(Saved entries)
********************
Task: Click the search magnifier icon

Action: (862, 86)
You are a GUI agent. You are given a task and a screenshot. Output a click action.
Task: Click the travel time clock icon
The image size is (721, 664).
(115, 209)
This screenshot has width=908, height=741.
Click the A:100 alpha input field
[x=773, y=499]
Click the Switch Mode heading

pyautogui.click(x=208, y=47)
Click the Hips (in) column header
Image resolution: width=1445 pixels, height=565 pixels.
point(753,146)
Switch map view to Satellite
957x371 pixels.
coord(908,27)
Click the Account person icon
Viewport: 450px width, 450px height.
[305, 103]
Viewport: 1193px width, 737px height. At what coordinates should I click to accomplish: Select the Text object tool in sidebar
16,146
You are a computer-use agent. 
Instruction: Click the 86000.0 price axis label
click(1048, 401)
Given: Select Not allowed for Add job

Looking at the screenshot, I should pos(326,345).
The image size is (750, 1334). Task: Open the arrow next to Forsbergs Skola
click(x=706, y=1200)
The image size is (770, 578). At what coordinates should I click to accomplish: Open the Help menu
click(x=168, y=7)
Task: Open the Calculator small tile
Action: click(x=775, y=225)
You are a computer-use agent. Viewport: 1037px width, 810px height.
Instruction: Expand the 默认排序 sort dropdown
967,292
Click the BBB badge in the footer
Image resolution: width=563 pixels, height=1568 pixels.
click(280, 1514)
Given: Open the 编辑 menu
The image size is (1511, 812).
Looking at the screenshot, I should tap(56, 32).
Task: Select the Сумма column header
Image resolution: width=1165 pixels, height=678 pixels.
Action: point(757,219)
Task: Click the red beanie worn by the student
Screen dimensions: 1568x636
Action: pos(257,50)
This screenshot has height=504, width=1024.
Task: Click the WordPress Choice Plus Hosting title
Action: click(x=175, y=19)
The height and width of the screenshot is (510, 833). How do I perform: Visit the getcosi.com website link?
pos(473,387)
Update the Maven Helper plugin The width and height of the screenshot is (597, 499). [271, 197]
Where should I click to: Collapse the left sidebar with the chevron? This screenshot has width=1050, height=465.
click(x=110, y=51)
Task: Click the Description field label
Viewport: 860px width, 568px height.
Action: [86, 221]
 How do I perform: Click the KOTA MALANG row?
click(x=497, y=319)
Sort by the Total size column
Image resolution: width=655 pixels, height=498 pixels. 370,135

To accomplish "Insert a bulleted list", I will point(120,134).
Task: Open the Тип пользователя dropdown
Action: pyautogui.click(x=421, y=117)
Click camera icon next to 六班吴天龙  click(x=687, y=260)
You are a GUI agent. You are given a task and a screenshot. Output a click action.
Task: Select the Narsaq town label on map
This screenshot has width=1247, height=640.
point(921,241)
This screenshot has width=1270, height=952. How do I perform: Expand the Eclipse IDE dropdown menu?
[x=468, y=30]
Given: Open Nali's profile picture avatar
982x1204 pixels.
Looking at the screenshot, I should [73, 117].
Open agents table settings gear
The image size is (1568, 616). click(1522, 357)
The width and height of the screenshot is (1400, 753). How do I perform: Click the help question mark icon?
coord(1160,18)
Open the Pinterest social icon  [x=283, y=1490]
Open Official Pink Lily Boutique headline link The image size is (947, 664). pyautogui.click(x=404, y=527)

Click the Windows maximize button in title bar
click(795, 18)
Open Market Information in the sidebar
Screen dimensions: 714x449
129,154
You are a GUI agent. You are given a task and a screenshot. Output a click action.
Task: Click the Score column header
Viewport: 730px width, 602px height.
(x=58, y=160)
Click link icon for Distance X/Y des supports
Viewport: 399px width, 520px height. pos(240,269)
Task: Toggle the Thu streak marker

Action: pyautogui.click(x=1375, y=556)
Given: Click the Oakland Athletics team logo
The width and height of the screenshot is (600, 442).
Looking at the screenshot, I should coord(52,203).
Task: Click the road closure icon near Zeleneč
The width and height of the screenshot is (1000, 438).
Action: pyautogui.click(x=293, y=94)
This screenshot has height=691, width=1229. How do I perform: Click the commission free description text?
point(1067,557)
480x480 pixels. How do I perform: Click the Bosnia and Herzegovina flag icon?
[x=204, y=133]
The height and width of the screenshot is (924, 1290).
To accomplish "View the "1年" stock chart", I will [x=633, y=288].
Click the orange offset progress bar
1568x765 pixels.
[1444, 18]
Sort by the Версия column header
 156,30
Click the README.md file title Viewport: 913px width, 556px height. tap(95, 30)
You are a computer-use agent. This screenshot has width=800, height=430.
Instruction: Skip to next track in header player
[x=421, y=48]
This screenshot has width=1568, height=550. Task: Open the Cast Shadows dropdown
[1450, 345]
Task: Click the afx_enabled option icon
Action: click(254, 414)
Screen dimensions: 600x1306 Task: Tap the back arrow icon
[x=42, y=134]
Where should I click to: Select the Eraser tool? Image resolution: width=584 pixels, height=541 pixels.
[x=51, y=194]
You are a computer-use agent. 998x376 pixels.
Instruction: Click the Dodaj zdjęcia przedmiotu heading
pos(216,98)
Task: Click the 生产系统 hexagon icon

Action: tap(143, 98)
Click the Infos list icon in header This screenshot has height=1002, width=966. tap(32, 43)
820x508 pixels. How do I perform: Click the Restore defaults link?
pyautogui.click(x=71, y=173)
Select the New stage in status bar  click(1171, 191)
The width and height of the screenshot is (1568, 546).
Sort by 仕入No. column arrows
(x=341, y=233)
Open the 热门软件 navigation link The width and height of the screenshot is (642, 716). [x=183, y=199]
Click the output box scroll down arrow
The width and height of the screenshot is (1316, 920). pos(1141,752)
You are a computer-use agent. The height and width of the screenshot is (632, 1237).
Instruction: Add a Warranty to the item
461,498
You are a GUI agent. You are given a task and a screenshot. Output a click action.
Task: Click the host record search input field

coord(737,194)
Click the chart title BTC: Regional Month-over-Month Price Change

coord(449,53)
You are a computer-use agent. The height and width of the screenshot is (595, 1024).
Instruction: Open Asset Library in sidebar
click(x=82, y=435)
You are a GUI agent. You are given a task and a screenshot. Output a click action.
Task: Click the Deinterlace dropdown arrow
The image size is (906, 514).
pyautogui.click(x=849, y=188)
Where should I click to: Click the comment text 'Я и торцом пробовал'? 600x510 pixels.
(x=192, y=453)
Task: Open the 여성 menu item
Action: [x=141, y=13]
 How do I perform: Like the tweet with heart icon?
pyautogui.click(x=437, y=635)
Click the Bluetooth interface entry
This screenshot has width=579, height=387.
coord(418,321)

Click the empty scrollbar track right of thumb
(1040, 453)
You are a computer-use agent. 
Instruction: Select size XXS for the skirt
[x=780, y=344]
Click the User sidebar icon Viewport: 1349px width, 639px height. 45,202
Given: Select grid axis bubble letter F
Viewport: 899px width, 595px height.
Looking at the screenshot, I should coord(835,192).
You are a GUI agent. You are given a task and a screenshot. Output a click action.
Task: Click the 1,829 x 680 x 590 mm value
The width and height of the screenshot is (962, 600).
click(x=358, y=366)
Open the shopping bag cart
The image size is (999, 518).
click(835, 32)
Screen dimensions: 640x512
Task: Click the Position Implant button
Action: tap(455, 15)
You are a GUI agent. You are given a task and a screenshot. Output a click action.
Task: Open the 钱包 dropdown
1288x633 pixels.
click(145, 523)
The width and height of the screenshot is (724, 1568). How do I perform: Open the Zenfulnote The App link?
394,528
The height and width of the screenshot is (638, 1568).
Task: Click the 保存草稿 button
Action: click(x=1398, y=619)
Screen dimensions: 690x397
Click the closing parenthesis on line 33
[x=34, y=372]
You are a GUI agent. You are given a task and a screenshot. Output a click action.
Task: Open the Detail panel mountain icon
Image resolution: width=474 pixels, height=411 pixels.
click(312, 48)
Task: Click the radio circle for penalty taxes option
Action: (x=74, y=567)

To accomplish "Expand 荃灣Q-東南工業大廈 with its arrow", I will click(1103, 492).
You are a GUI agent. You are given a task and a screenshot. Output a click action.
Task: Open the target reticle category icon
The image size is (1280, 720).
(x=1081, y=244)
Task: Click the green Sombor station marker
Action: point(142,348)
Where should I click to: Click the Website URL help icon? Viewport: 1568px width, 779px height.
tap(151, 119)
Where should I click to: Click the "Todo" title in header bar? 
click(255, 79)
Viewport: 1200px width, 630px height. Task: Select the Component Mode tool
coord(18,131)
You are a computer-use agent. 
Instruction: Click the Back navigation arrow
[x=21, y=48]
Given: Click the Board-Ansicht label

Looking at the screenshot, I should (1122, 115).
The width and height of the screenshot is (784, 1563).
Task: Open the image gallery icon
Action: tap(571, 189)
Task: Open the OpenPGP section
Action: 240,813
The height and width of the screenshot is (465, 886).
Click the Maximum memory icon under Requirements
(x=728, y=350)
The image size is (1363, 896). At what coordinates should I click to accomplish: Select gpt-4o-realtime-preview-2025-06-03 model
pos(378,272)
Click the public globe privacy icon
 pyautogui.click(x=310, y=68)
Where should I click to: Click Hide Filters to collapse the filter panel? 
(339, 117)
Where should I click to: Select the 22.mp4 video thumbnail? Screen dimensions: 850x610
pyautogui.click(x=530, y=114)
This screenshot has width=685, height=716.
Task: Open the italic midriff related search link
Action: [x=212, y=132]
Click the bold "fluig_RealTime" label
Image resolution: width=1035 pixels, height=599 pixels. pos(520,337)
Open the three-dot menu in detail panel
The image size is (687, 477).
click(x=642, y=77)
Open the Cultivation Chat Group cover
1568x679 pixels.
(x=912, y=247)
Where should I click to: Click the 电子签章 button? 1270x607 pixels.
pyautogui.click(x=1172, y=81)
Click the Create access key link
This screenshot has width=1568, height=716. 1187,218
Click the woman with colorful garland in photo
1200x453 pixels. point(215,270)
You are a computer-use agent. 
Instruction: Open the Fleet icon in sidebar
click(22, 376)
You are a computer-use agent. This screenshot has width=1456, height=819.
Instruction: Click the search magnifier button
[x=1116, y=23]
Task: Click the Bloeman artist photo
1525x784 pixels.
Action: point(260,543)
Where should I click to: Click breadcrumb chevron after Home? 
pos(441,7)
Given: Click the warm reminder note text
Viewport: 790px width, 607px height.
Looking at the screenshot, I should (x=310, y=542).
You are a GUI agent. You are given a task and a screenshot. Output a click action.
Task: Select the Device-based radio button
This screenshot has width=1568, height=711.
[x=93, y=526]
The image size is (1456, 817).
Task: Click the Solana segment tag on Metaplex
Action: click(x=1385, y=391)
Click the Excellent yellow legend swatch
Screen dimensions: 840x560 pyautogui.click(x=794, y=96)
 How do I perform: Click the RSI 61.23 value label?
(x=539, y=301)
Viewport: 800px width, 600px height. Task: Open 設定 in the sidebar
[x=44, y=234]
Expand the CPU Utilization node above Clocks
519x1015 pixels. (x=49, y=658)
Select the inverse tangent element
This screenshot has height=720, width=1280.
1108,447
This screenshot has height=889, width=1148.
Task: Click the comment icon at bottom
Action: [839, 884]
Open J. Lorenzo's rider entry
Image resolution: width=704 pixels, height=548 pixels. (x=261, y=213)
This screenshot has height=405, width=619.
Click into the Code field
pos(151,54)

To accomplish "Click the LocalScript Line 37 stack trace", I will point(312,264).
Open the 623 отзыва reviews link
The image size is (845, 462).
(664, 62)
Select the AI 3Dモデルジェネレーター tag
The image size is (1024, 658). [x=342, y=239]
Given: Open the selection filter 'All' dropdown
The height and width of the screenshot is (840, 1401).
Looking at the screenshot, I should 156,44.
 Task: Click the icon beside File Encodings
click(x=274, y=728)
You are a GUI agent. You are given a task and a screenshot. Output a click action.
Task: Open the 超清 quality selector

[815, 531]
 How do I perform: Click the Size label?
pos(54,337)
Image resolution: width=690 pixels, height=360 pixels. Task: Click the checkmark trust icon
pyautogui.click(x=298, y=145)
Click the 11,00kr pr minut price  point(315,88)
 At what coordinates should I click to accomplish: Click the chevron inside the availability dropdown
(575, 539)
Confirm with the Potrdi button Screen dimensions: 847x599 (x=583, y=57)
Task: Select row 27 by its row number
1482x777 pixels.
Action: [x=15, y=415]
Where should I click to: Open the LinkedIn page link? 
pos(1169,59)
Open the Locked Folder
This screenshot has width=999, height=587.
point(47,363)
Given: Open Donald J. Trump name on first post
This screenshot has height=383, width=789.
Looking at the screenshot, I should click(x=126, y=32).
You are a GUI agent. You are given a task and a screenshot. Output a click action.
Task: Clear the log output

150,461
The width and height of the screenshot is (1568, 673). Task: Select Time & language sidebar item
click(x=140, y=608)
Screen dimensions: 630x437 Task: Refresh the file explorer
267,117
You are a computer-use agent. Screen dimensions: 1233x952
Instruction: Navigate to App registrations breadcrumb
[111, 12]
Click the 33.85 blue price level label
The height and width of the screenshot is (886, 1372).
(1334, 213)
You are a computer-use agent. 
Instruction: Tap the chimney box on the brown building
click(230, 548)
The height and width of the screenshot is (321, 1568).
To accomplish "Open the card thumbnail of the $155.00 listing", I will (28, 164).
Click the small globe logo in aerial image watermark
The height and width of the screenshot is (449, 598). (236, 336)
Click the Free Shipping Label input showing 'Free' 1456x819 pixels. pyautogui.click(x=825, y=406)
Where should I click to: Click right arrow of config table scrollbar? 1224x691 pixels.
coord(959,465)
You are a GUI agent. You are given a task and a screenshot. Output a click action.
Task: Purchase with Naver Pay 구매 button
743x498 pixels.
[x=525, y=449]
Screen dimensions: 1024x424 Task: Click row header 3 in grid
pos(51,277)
********************
Each line, starting with the one containing "743x498 pixels." and ending with the last line of the records above, should be reproduced exactly.

743x498 pixels.
[x=525, y=449]
Screen dimensions: 1024x424 Task: Click row header 3 in grid
pos(51,277)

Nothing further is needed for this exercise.